Meredith: Arrrrr!! Piracy!
Young Kid: What's in the potatoes?
Eric (waving fingers): I knew you'd come if I fingered you.
Meredith: Playing hacke sack with keys kind of hurts. We need a sack.
Eric: ...by the noose of your beliefs.. wait I wrote moose, ha ha.
Eric: It's Raaahhhhnnnndddyyyy!
Rich (our teacher): Okay so what did you guys think of this song?
Eric: Hm...tweedle dum, tweedle dee im the real enemy......hm i dunno what could go after that..do do do.
Eric: Can I kill Britney Spears (somebody we called britney spears)?
Intern: Fuckers, fuckers, fuckers it's time to go play.
Eric: So you're allergic to this cake? Well, what if you ate it?
Eric: I'm going to kill you and steal your perfect pitch superpowers!
Eric: DELIGGGGHT FESTTTTT!"
Glenn: See, the other day I was listening to Martha Stewart, right? And she was telling us useless facts that won't help save our lives. 'A great drink for the summer is Iced Tea with a little bit of sugar and a piece of lemon.' Thanks Martha, because I had no idea of course. But you know, I don't think a little delicate glass of iced tea is going to save me when a giant pack of wolves are outside my front door. See? I tell you guys useful things you can actually use. That's why Martha is terrible."
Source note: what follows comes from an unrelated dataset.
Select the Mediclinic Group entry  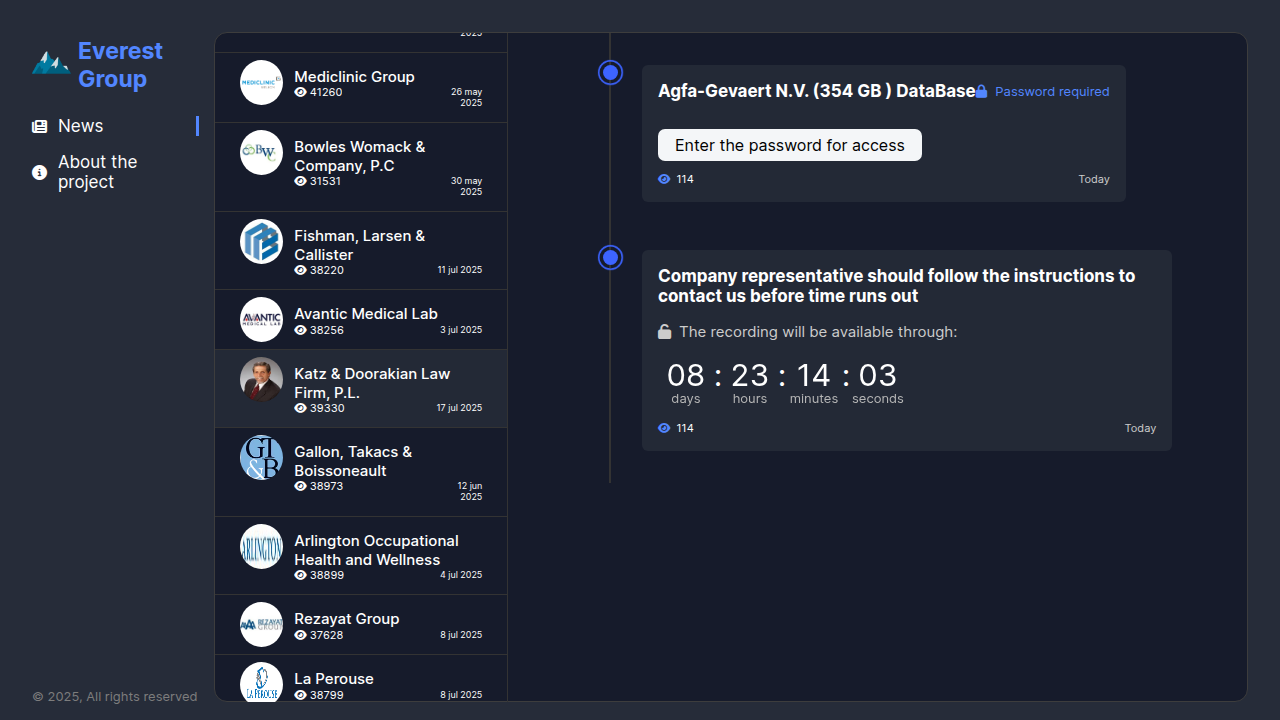(354, 77)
Eric: Dude! You can play Drain You! You Rock!!!
Lunch Lady: Yams.
Eric: Hey, you can play with my sack.
Meredith: MY moose doesn't HAVE any beliefs.
Meredith: Oh. I really didn't like it.
Eric (later): Dude, he's your bitch!
Meredith: Just go do do do do do do do do do do do do !
Eric: Dude! that works!
Meredith: Well apparently I am currently named Fucker.
Meredith: I become invisible.
Eric: What if I threw milk at you? Would you melt?